### Records for processing:

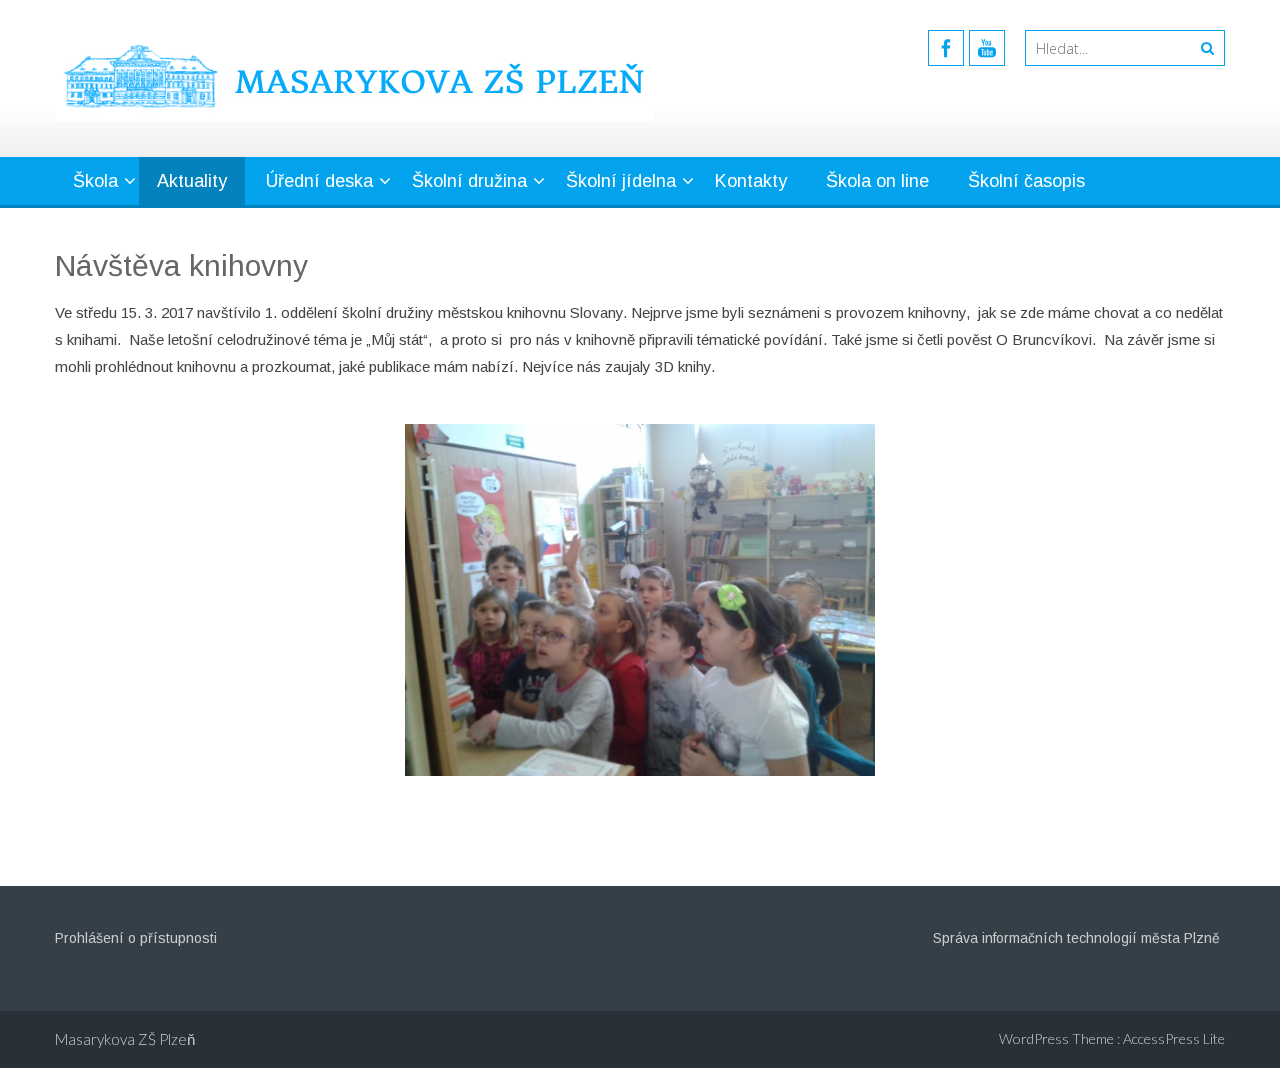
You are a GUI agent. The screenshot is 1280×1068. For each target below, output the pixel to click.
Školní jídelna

---

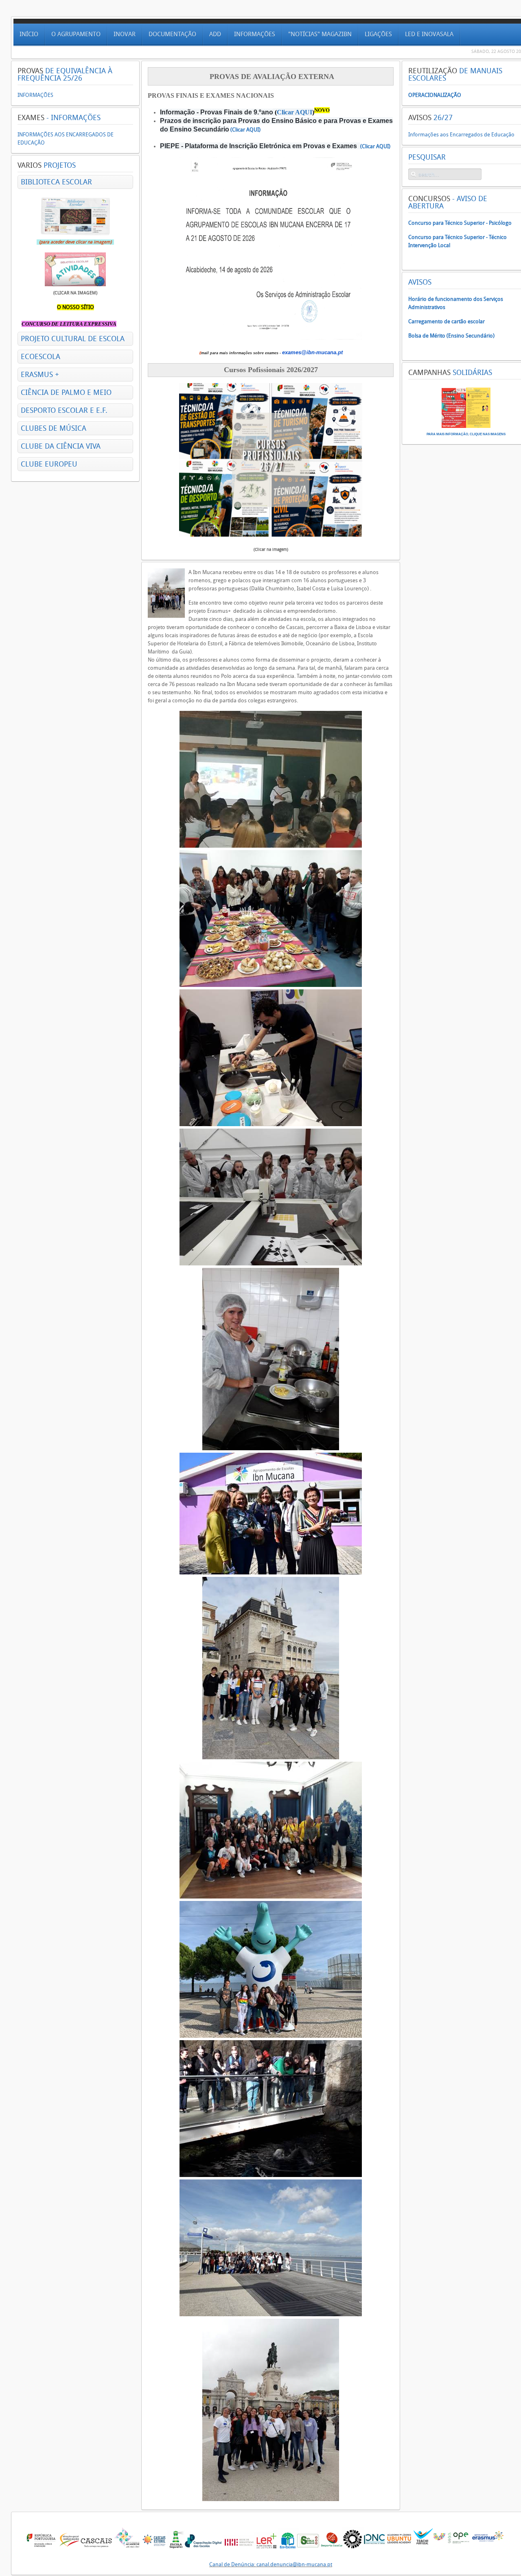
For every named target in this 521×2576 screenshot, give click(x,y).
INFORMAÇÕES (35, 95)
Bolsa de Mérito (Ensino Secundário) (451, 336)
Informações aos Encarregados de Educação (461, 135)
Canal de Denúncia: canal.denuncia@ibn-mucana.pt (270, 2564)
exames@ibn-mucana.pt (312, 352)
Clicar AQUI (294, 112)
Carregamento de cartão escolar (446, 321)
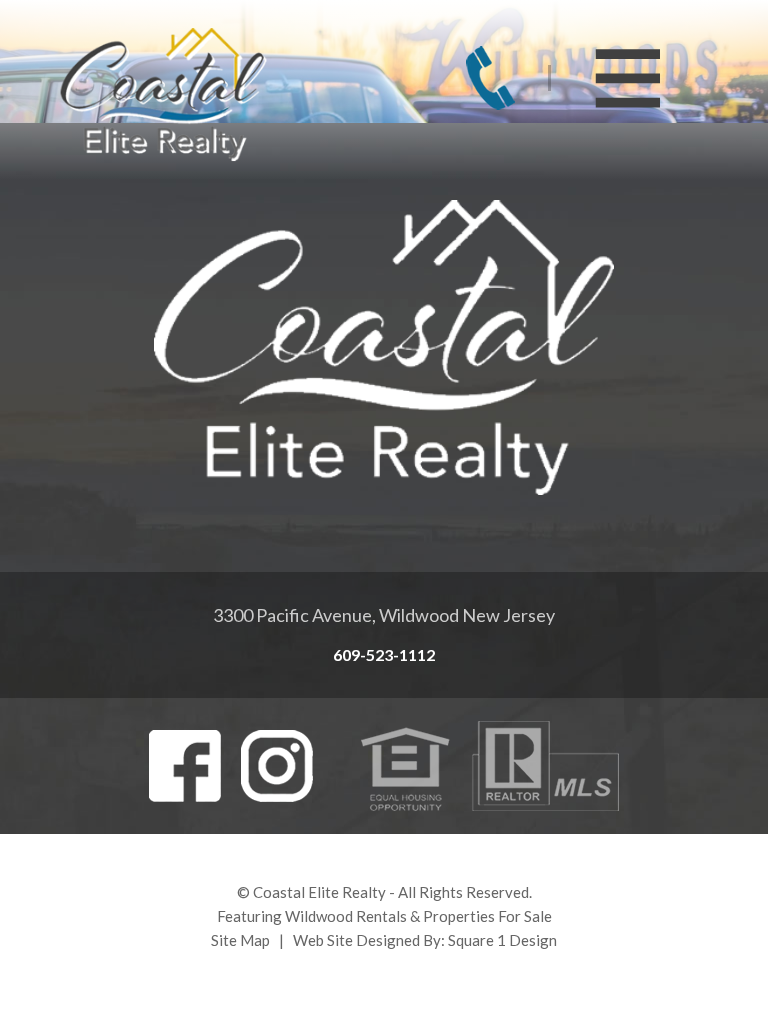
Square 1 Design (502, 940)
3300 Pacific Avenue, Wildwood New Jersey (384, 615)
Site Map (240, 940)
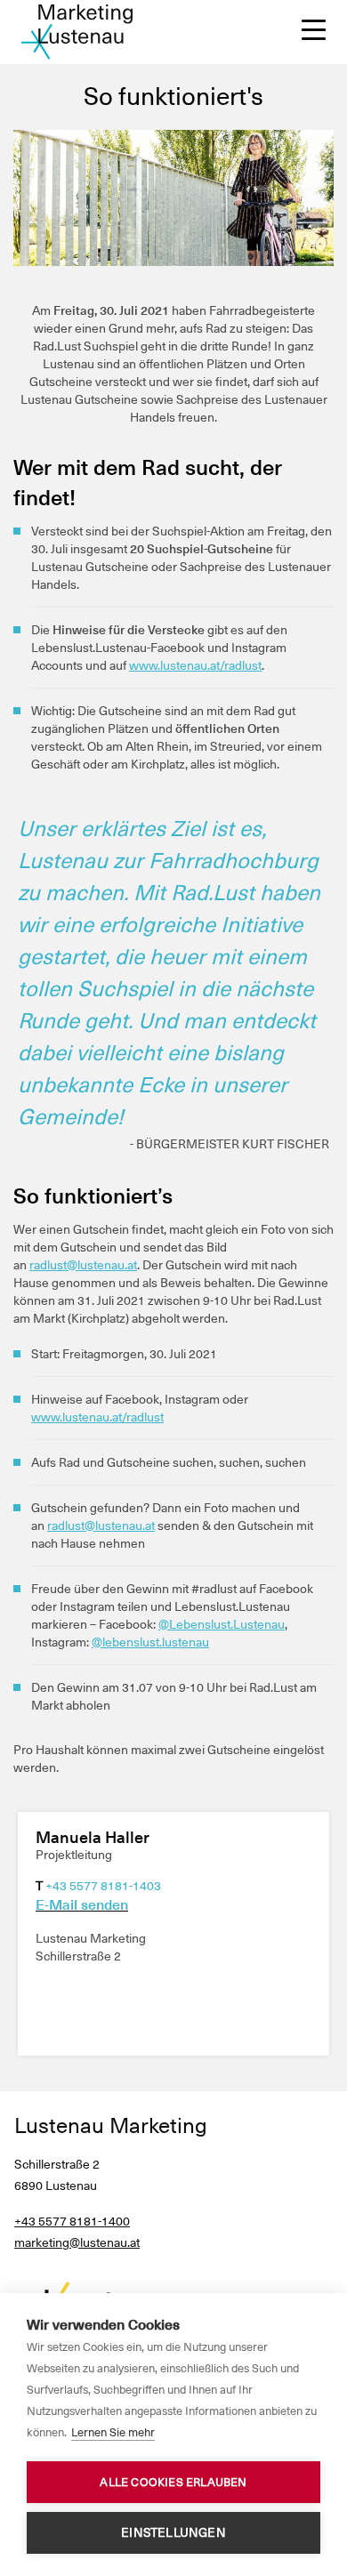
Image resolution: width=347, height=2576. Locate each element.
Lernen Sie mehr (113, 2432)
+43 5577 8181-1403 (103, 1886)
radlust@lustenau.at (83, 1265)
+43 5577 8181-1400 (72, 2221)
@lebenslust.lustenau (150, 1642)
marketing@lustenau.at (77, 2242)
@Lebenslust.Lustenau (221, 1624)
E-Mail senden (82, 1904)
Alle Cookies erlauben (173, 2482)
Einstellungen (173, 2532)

### What the exercise asks:
Copy out each line of the data above, exactly, if it lies between the line holding "You are a GUI" and the line holding "Školní jídelna", inclusive; copy no other line.

### Answer to the problem:
You are a GUI agent. The screenshot is 1280×1068. For each target below, output the pixel to click.
Školní jídelna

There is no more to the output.